Anti-GBM disease was diagnosed based on the renal-pulmonary involvement and positive serum anti-GBM antibody. The patient was prompted to plasma exchange, intravenous methylprednisolone pulse treatment, cyclophosphamide, and hemodialysis. After 17 sessions of plasma exchange, he became afebrile without hemoptysis. His serum anti-GBM antibody decreased to 33 RU/ml and serum creatine to 425 μmol/L (eGFR, 14 mL/min/1.73m2). Repeated chest radiography indicated the absorption of his hemorrhage. He was dialysis-independent on discharge and a 3-month follow-up.
Sera from this patient were tested for antigen spectrum using recombinant human α1–5(IV)NC1 chains and chimeric proteins containing epitopes EA and EB on α3(IV)NC1 (Supplementary materials and methods). The patient's serum recognized α1 and α3(IV)NC1 domains, and both epitopes EA and EB of α3(IV)NC1. The immunoglobulin G (IgG) subclass distribution against α3(IV)NC1 was also tested for the sera. All 4 subclasses of IgG were detected, with the dominance of IgG2 and IgG4 (Table 1; Figure S1).
Case 2
A 50-year-old male undertook one session of ESWL for ureter stones with normal kidney function 22 months ago. He was a 20-year cigarette smoker but had quit smoking for 10 years. Twenty-two months later he was referred to our hospital for fever, gross hematuria, and rapidly progressive renal dysfunction. He had suffered from intermittent fever for 2 months without other indicating symptoms and it could not be resolved by antibiotics. Fifteen days prior to admission, he developed gross hematuria and the serum creatinine progressed from 160 μmol/L (eGFR, 40 mL/min/1.73m2) to 504 μmol/L (eGFR, 11 mL/min/1.73m2).
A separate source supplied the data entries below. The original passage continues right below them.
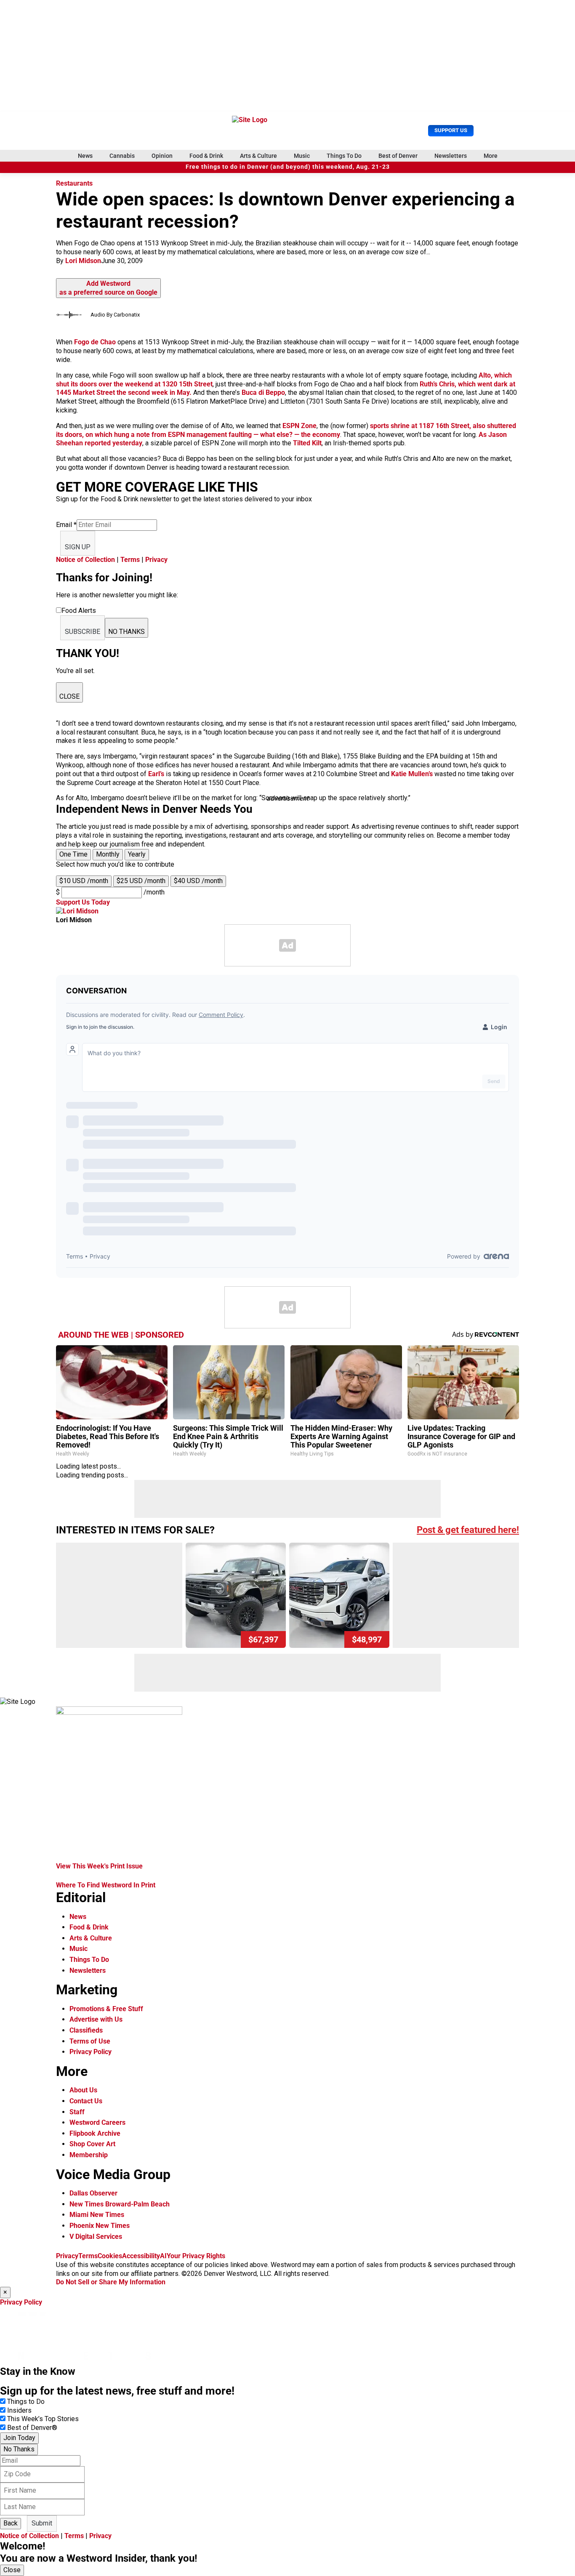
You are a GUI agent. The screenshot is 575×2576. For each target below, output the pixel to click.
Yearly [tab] (137, 854)
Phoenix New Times (99, 2226)
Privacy (156, 560)
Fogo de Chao (95, 342)
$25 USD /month (141, 881)
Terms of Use (89, 2041)
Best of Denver (398, 155)
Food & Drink (206, 155)
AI (163, 2256)
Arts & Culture (258, 155)
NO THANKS (126, 632)
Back (10, 2523)
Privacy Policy (90, 2052)
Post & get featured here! (468, 1530)
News (85, 155)
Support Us (450, 130)
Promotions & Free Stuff (106, 2009)
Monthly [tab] (108, 854)
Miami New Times (96, 2215)
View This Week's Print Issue (99, 1866)
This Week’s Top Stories (43, 2419)
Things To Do (344, 155)
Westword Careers (97, 2122)
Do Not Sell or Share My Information (110, 2282)
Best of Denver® (32, 2428)
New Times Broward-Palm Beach (119, 2204)
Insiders (19, 2410)
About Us (83, 2090)
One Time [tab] (73, 854)
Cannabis (122, 155)
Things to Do (26, 2402)
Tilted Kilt (307, 443)
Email (66, 525)
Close (12, 2570)
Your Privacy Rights (196, 2256)
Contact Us (85, 2101)
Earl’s (156, 774)
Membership (88, 2155)
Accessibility (141, 2256)
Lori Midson (83, 261)
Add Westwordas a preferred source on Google (108, 287)
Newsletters (450, 155)
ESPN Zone (299, 426)
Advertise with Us (95, 2019)
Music (302, 155)
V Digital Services (95, 2237)
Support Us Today (83, 902)
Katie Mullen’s (412, 774)
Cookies (110, 2256)
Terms (130, 560)
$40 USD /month (198, 881)
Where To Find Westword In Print (105, 1885)
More (491, 155)
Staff (77, 2112)
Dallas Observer (93, 2193)
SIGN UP (78, 547)
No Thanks (19, 2449)
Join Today (19, 2438)
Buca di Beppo (263, 393)
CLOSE (69, 696)
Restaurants (74, 183)
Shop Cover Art (92, 2144)
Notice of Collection (85, 560)
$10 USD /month (83, 881)
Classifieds (86, 2030)
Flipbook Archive (94, 2133)
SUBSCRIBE (82, 632)
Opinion (162, 155)
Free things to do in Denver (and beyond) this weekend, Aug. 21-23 (288, 166)
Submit (42, 2523)
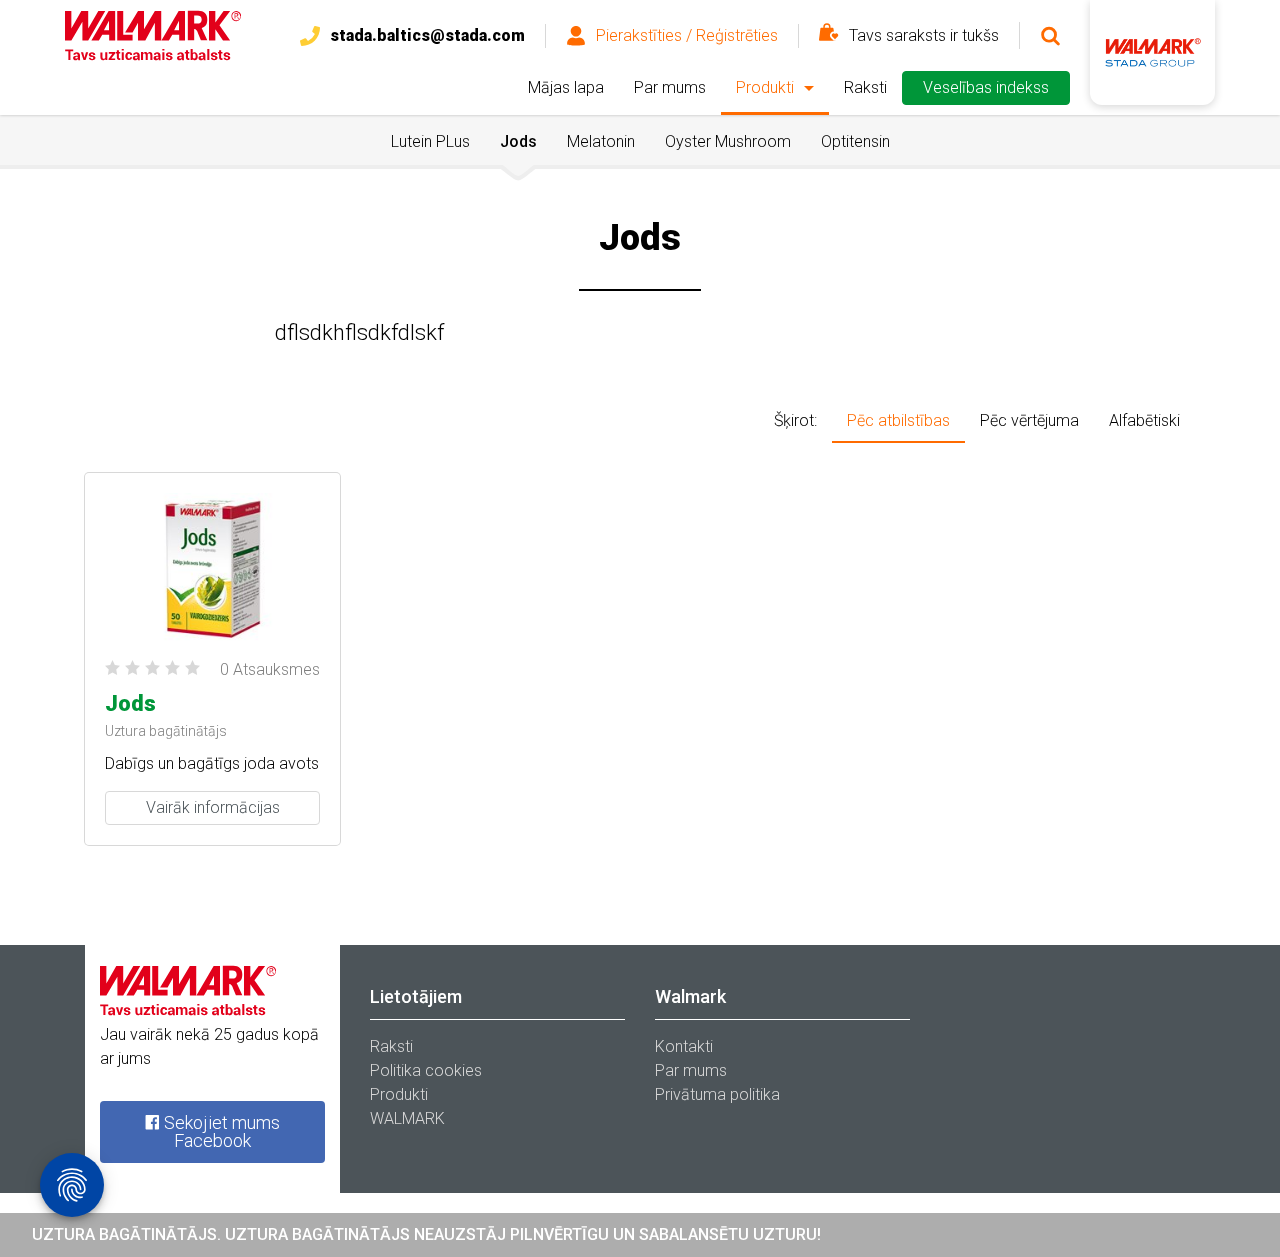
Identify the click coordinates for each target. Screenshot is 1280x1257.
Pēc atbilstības (898, 420)
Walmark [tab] (690, 996)
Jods (518, 141)
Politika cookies (426, 1070)
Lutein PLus (430, 141)
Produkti (765, 87)
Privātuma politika (717, 1094)
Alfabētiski (1144, 420)
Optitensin (855, 141)
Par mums (670, 87)
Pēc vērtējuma (1029, 420)
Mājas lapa (566, 87)
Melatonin (601, 141)
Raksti (865, 87)
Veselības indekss (986, 87)
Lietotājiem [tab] (416, 996)
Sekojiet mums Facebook (220, 1131)
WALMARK (407, 1118)
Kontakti (684, 1046)
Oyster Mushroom (728, 141)
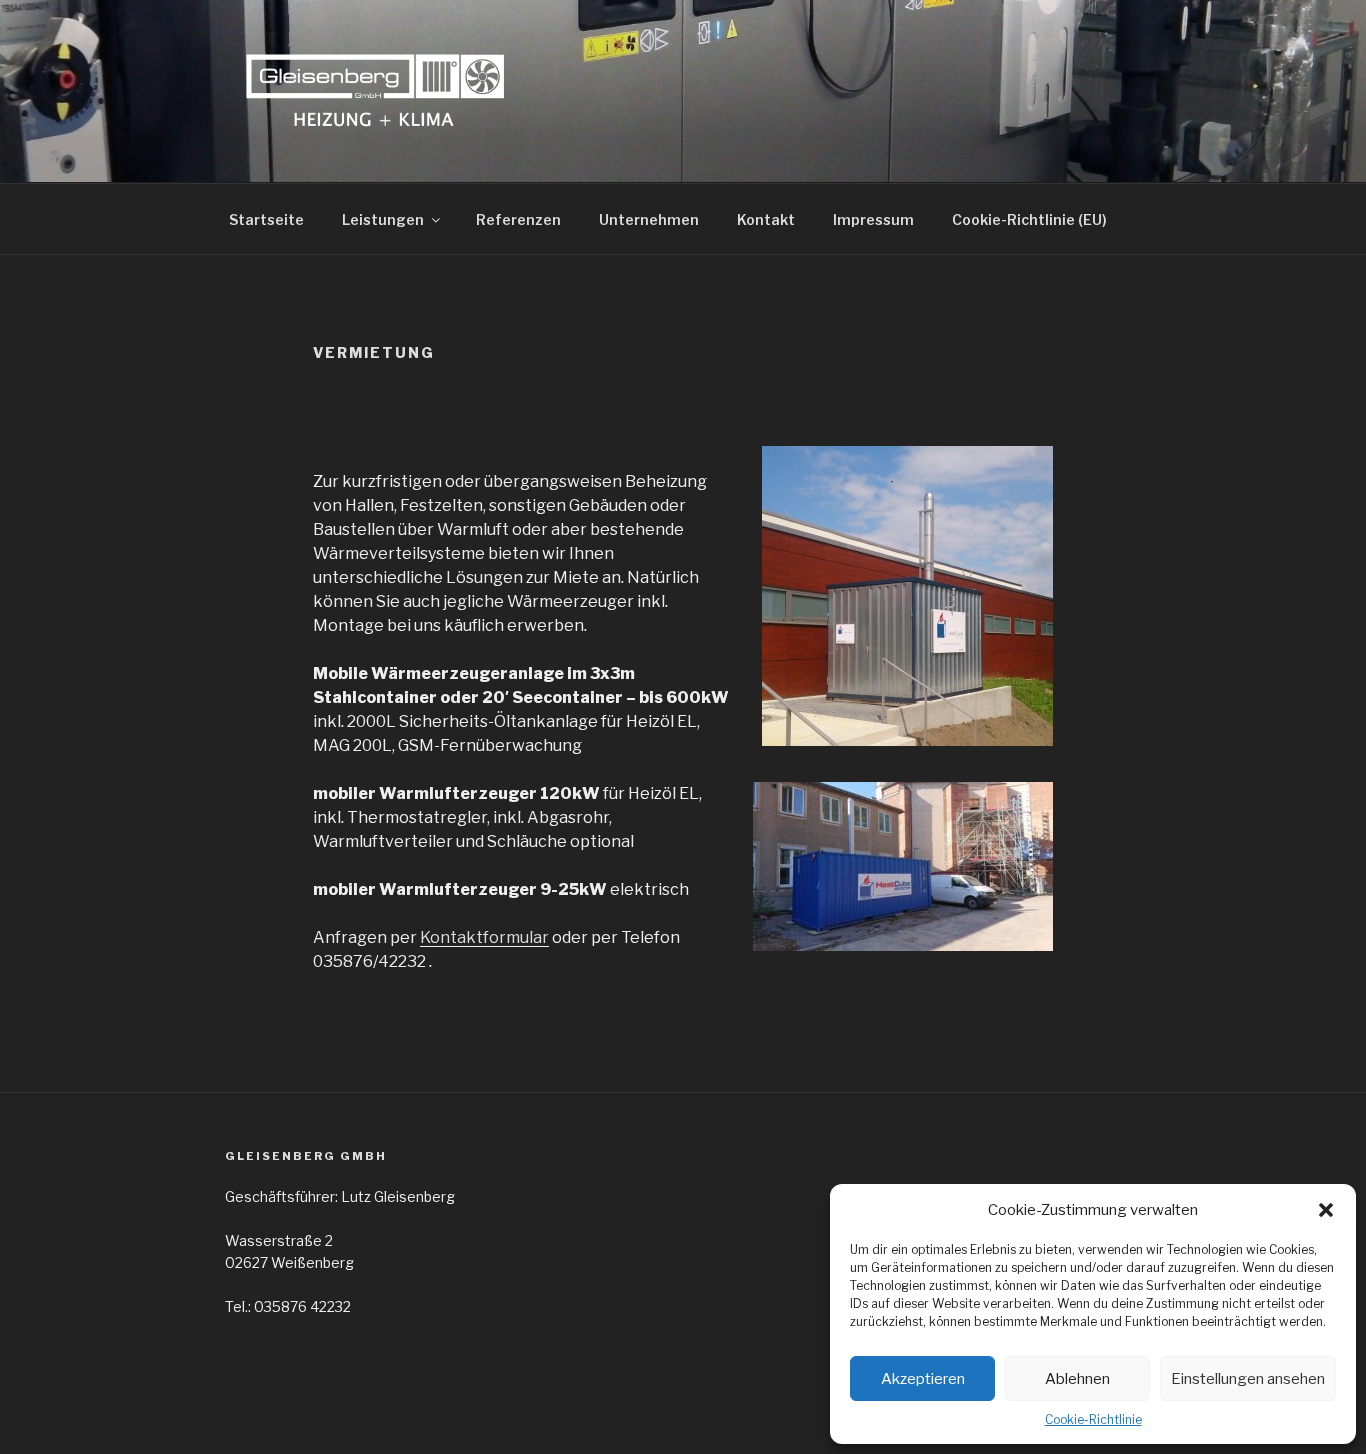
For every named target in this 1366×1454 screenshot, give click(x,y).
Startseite (266, 219)
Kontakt (766, 219)
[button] (1326, 1210)
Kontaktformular (484, 937)
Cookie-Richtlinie (1093, 1419)
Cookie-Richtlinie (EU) (1029, 219)
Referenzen (518, 219)
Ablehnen (1077, 1379)
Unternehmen (649, 219)
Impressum (873, 219)
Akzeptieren (923, 1379)
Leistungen (383, 219)
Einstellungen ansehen (1248, 1379)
No stones were found by renal ultrasound.
After admission, he was diagnosed with anti-GBM disease due to positive serum anti-GBM antibody (183 RU/mL). His serum ANCA was tested negative. He received 7 sessions of plasma exchange, intravenous methylprednisolone pulse treatment, and hemodialysis. His condition improved and hematuria disappeared afterward. Serum creatinine decreased to 353 μmol/L (eGFR, 16 mL/min/1.73m2) and anti-GBM antibody titer to 51 RU/mL on discharge. The patient was dialysis-dependent during a 60-month follow-up (Table 1).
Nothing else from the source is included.